● The task: In the piano refinishing text below, why does the writer suggest talking to an expert before restoring an instrument? Answer in one to three sentences.

Should I Refinish My Piano Myself?
Restoring an old piano can bring new life into an old and perhaps previously abandoned instrument, and it’s certainly worth your while if you have an old piano gathering dust in your garage or basement that you would like to make good use of.
Or perhaps you inherited your grandmother’s beloved instrument, but it’s fallen victim to scratches and dents and other aesthetic maladies which make you think twice about giving it the place of honor that it deserves in your living room. A restoration can make a dilapidated instrument into a fine one, though you should note that it’s not always worth the effort and money that it takes to restore an instrument to like-new condition. You can always consult with an expert beforehand, to make sure that it’s actually worthwhile to restore your instrument.
I will not tell you that you should avoid refinishing your piano as a do-it-yourself project at all costs – it can be a very rewarding experience if you are careful to follow the necessary steps and have an attention to detail. What I don’t recommend is taking on the full restoration yourself, or being lackadaisical about how you go about the refinishing work because it could all just prove to be a costly mistake in the end.

● Data provided:
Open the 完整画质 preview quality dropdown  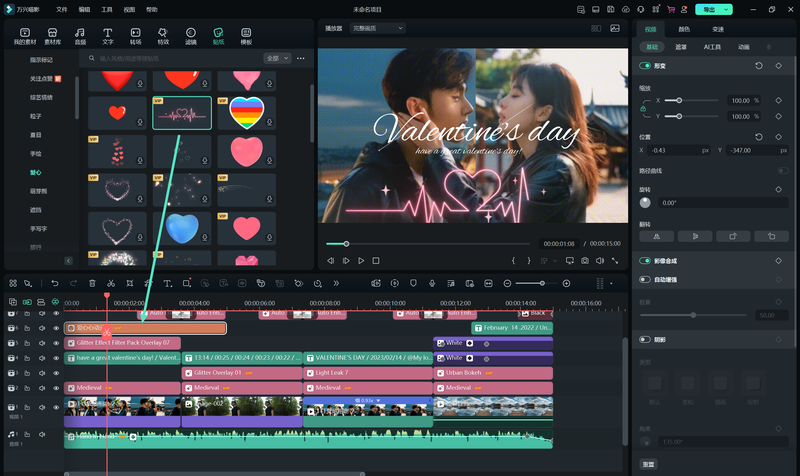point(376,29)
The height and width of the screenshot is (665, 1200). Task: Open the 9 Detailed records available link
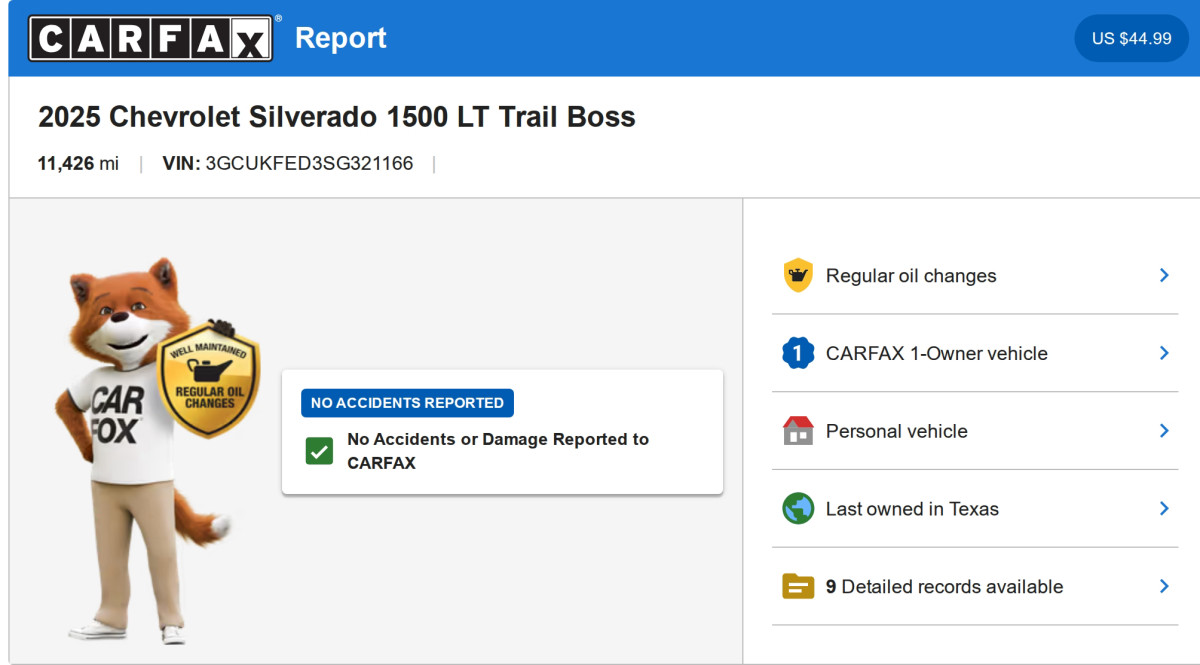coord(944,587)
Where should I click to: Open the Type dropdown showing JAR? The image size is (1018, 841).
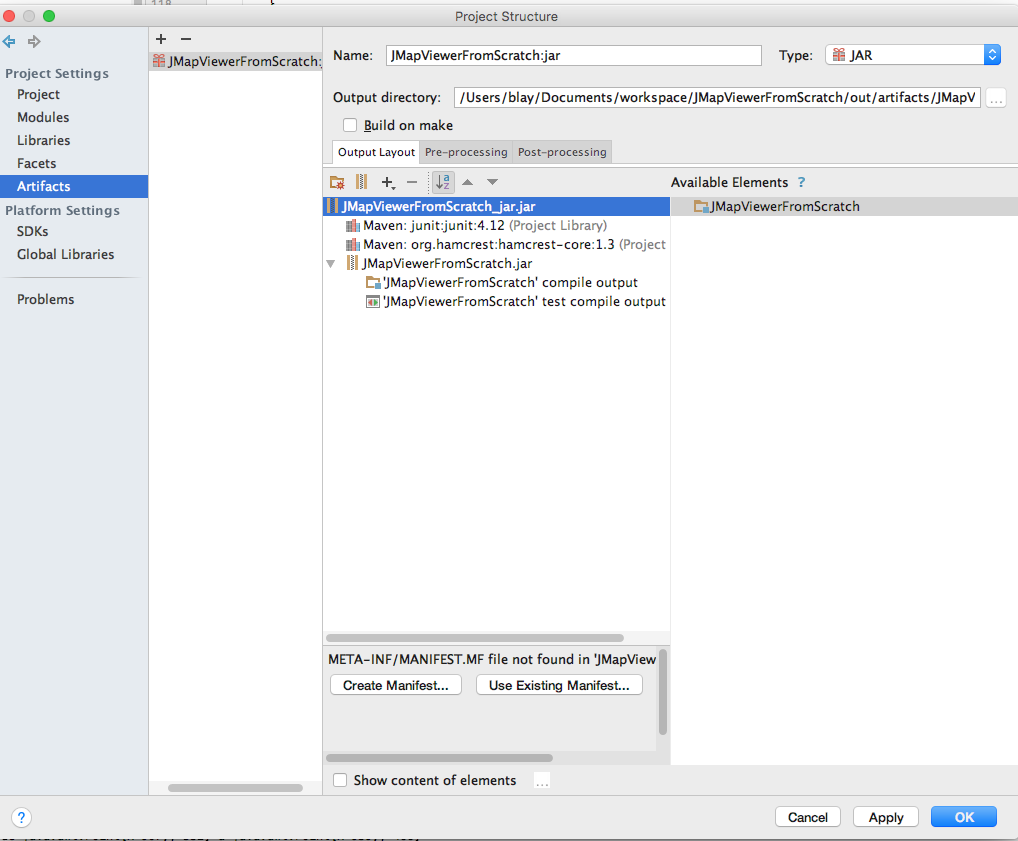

● Written solution: Talking to an expert first lets you make sure the restoration is actually worthwhile. Restoring an instrument to like-new condition isn't always worth the effort and money it takes.